Baile de sillas y botellines patrocinados
En la fiesta de San Isidro, los del mismo bando eran quienes más se vigilaban de reojo
La única silla vacía en la primera fila de la fiesta de San Isidro del Ayuntamiento de Madrid era la de Adolfo Suárez Illana. El hijo del expresidente del Gobierno quiso sentarse en el gallinero para magnificar así la ausencia de su padre enfermo en el lugar reservado a los parlamentarios de las Cortes constituyentes, premiados con la Medalla de Oro de la ciudad. El resto de localidades estaban llenas. Sus ocupantes: la alcaldesa, Ana Botella; el presidente de la Comunidad, Ignacio González; los aspirantes a derrocarlos, Jaime Lissavetzky y Tomás Gómez, además de la delegada del Gobierno, Cristina Cifuentes, sonreían y se felicitaban la fiesta del patrón. Pero sin perderse de vista. Estudiándose, midiéndose, calculándose las intenciones, como en ese juego en el que falta una silla y todos bailan hasta que para la música y hay que tirar de reflejos, empujar a quien haga falta y plantar el trasero en el asiento para no quedar eliminado.
Lo nuevo es que no se vigilaban solo entre partidos rivales. Al revés, los que más se controlaban de reojo, aparentando un castizo compadreo acorde con la fecha, eran los del mismo bando. A veces, los peores vecinos son de la familia. Botella y Cifuentes, tan amigas, solo coincidieron el tiempo necesario para saludarse. La delegada apareció de las primeras, radiante con su chaqueta pseudo Chanel verde agua y su maquillaje televisivo, recién llegada de una entrevista en TVE. La alcaldesa, la última, como corresponde a la anfitriona, más sobria y seria con su vestido burdeos, del bracete del anciano y digno Fernando Álvarez Miranda, presidente del Congreso durante las Cortes Constituyentes. Entre ambas, más chulo que el Pichi del chotis, el presidente González, hecho un pincel con la funda de las gafas asomando por el bolsillo del terno. Un toque rosa fuerte que recordaba al magenta de UPyD. “Ni de coña”, negaba el interesado. “Cardenalicio”, opinaba monseñor Camino, portavoz de la Conferencia Episcopal.

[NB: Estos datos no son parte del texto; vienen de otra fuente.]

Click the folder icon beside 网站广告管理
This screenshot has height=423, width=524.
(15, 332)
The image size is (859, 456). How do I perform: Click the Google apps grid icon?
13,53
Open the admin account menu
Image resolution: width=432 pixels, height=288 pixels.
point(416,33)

Los socialistas hicieron poco ruido en público. Jaime Lisavetzky, abatido quizá no solo por la reciente muerte de su hermana Katia, se fue enseguida. Lo mismo que Tomás Gómez, acorazado en su muro de silencio.
Sobrevolando el ambiente, la encuesta de Metroscopia para EL PAÍS, la comidilla de los corrillos. En público, los afectados relativizaban: falta mucho, no salimos tan mal, están peor los otros. Los chicos ciegos del coro de la ONCE —premiada con otra medalla de oro— también se percataron del nerviosismo reinante. Algo parecido a una olla de agua a 99 grados, con la superficie lisa, pero con las burbujas listas para estallar de pronto.
Hasta Gallardón estuvo menos simpático que en la fiesta del Dos de Mayo. La más elegante, la premiada galerista Soledad Lorenzo, de 76 años. La única que aguantaba el tipo con su botellín de Heineken, “patrocinadora” del botellón final, según una voz en off, mientras los demás hacían que es cool lo que toda la vida se ha llamado beber a morro.